Фрагмент текста =
Выбрать главу

Небольшие группы из четырех-шести самолетов-бомбардировщиков «юнкерс-52» нацеливаются на артиллерийские огневые позиции, сбрасывая с одного захода по восемь-двенадцать бомб среднего калибра. Истребители «хейнкель-51» с малых высот выводят из строя бомбовыми ударами живую силу и огневые средства. Мощным огнем они подавляют республиканские войска и открывают своим солдатам дорогу.

После доклада мне было приказано возвратиться в штаб дивизии Листера, которая формировалась на Гвадалахарском направлении в составе двух интернациональных бригад – 11-й и 12-й – и двух испанских – 1-й и 2-й. Я узнал также и о других мероприятиях командования по реорганизации войск Гвадалахарского направления. Решено было сформировать 4-й армейский корпус, куда должны были войти, кроме 11-й дивизии, 12-я, пополненная 35-й бригадой, под командованием итальянского антифашиста Нино Наннети, и 14-я в составе трех бригад под командованием анархиста Мера. Корпусу придавались танковая бригада, два кавалерийских полка и артиллерийские части.

Исходные материалы =

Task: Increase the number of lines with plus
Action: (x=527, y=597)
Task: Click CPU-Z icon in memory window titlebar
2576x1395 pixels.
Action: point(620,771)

---

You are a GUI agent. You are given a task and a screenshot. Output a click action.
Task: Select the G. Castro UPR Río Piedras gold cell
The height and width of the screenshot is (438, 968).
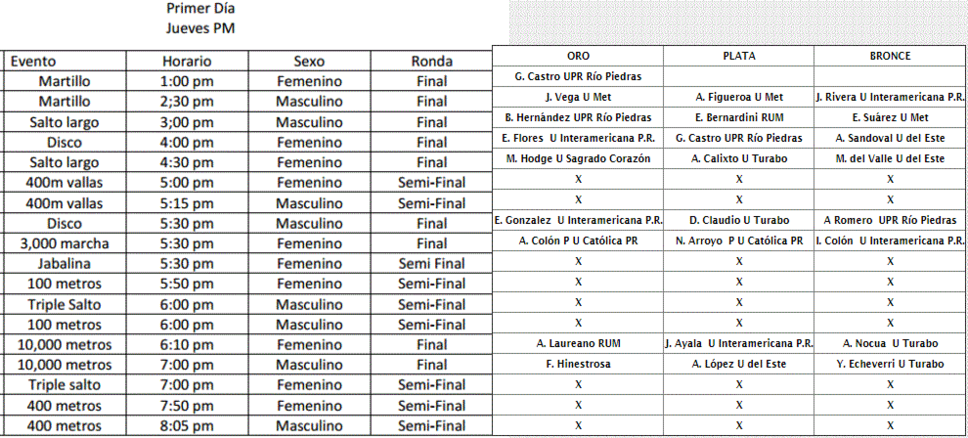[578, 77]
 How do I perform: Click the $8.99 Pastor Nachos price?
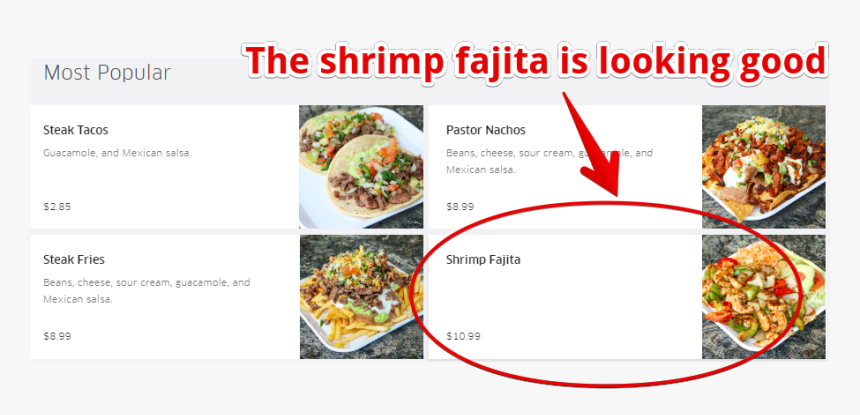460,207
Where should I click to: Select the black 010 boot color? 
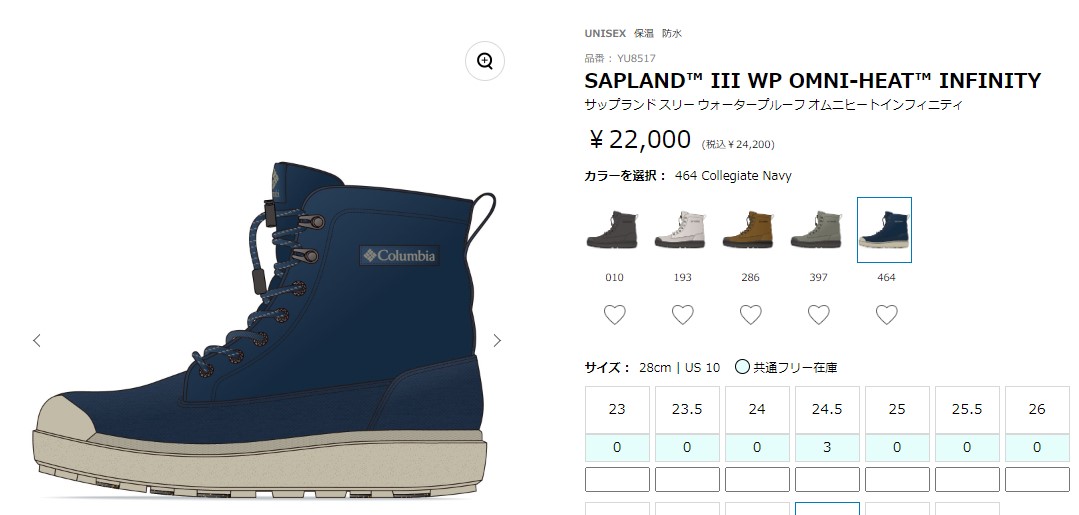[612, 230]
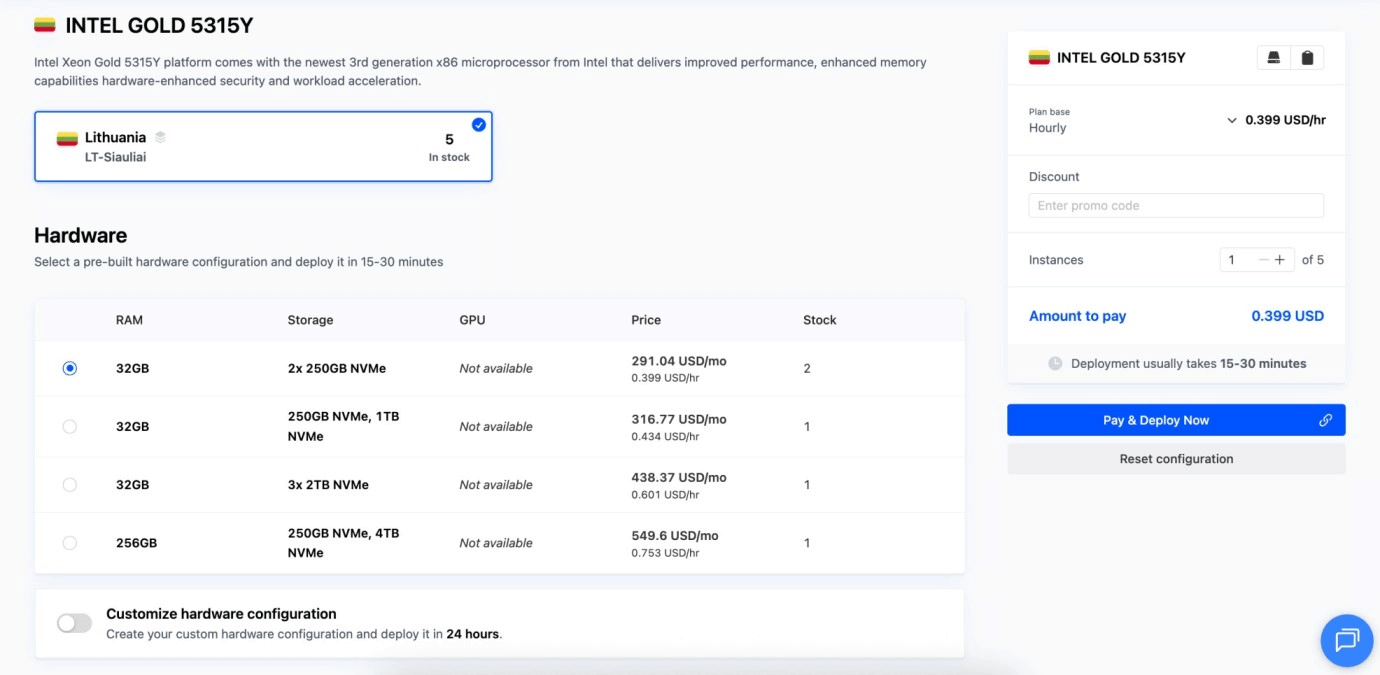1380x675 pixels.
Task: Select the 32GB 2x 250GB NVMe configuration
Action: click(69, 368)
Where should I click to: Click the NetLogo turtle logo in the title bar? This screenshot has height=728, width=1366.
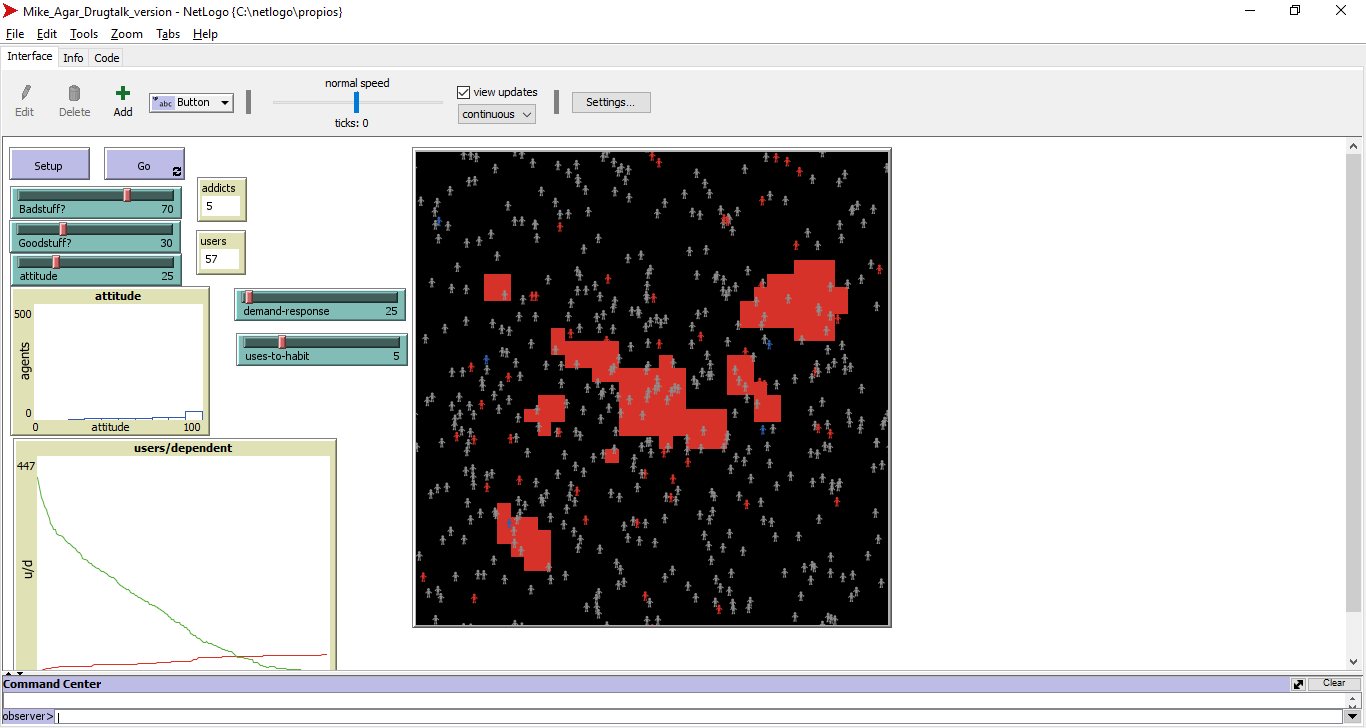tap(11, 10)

Задание =
Повторите слово в слово весь фрагмент текста о боях на Гвадалахарском направлении. Пункты выше — отдельный материал, с текстом они не связаны.

Решение задания =
Выбрать главу

Небольшие группы из четырех-шести самолетов-бомбардировщиков «юнкерс-52» нацеливаются на артиллерийские огневые позиции, сбрасывая с одного захода по восемь-двенадцать бомб среднего калибра. Истребители «хейнкель-51» с малых высот выводят из строя бомбовыми ударами живую силу и огневые средства. Мощным огнем они подавляют республиканские войска и открывают своим солдатам дорогу.

После доклада мне было приказано возвратиться в штаб дивизии Листера, которая формировалась на Гвадалахарском направлении в составе двух интернациональных бригад – 11-й и 12-й – и двух испанских – 1-й и 2-й. Я узнал также и о других мероприятиях командования по реорганизации войск Гвадалахарского направления. Решено было сформировать 4-й армейский корпус, куда должны были войти, кроме 11-й дивизии, 12-я, пополненная 35-й бригадой, под командованием итальянского антифашиста Нино Наннети, и 14-я в составе трех бригад под командованием анархиста Мера. Корпусу придавались танковая бригада, два кавалерийских полка и артиллерийские части.